Dans le cadre du projet « la commande » qui a pour objet « le travail » et suite aux discussions et recherches que nous avons conjointement menées, nous décidons, à trois, de développer un projet sur ce thème.
L'idée se dessine derrière une phrase — Et d'ailleurs, le travail ne mériterait-il pas une carte postale ? — qui sonne comme une synthèse de notre démarche. En effet, nous nous proposons de concevoir des cartes postales. Ces cartes postales ont cependant un usage propre, celui d'être distribuées sur le lieu de travail. On peut ainsi imaginer un insolite présentoir, disposé au cœur de l'entreprise, destiné aux travailleurs de la société afin qu'ils puissent saisir les cartes, pour écrire depuis leur travail.

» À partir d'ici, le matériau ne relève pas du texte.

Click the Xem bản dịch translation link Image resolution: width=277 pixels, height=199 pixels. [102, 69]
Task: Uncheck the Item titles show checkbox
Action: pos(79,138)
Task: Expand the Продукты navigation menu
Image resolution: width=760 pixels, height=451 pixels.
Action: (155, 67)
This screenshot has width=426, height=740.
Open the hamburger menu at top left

Au delà du simple effet d'annonce, il nous faudra mettre en œuvre ce dispositif. C'est pourquoi il nous est nécessaire de définir un premier mode d'emploi. L'origine et l'objectif du projet ne se situe pas dans une relation avec une société, en un lieu, mais s'envisage comme un processus qui vient se placer dans une ou plusieurs mise-en-œuvre. C'est donc pour ces raisons qu'il nous faut définir un protocole, premier mode-d'emploi. Celui-ci nous permet d'abord de rentrer en contact avec une entreprise. Il permet ensuite de définir les contraintes d'applications régionales. Ce protocole est évidement à négocier avec l'entreprise.
Reprenons donc ensemble l'idée à la base.

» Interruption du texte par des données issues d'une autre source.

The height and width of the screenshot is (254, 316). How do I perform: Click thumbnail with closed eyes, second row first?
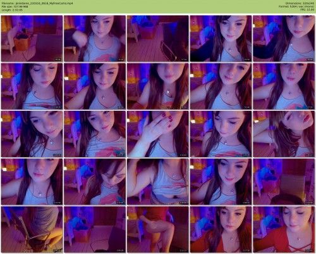coord(32,86)
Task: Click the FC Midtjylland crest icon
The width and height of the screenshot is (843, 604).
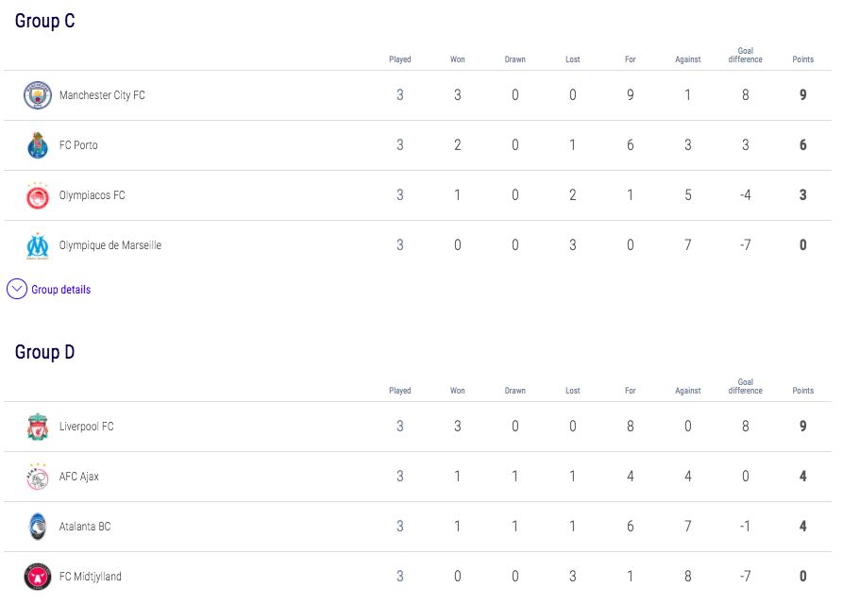Action: 37,577
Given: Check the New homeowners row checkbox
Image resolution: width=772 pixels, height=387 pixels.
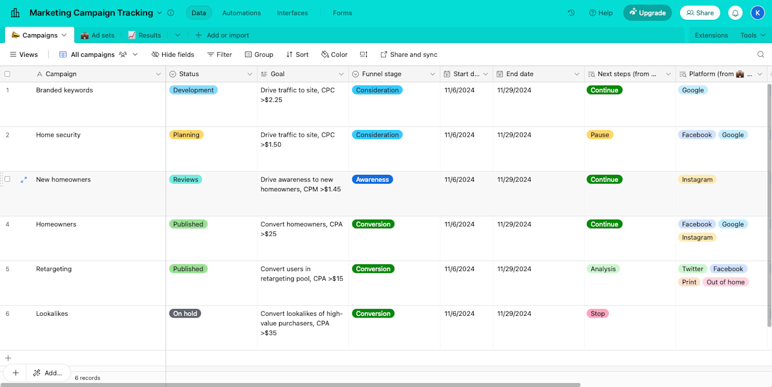Looking at the screenshot, I should pyautogui.click(x=8, y=179).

Notre objectif est d'introduire la carte postale — élément étranger — dans un corps professionnel. Nous visons ainsi à désorienter ce corpus de personnes de ses habitudes afin de les amener, et aussi de nous amener, à des échanges singuliers et différents sur le travail. Ces cartes postales afficheront, sur leur face, des photographies de l'entreprise. Ces images se dessinent comme paysages de l'entreprise. Les clichés auront été pris par nos soins, in situ, et dans le sens de notre objectif. Nous considérons notre position, à la prise de vue, comme artificielle, surfaite et étrangère. Dans cette étrange optique du paysage de l'entreprise (du local, du lieu), nous ne pouvions ignorer l'autre paysage de l'entreprise (des travailleurs, des corps).
Avant d'avoir pu prendre un premier cliché, il nous faut rappeler que notre projet contient cette part interrogative qui permet une évolution de notre pratique, particulièrement en fonction des diverses contraintes liées aux ressources humaines. Nous pouvons en effet anticiper les conflits qu'implique le portrait. C'est d'ailleurs ce soucis qui nous amène à penser l'importance du traitement des images des travailleurs à l'œuvre. C'est pourquoi, avant la première prise, et dans l'objectif d'un échange ul
térieur, nous pensons obligatoire de ne pas montrer d'espace vide de l'entreprise, vides humains. C'est à notre humble avis un moyen de mettre en bonne condition l'échange. Il est clair que cette présence humaine en l'image conduira aux questions que nous soulevons dans notre démarche. Quelle est la question de l'homme au travail ? Ou bien même, et si il faut la poser, et-ce-que la question au travail se pose ? Et comment se poserait-elle ? — Comme une carte postale, pas seulement dans le labeur, mais dans l'enthousiasme d'un ailleurs.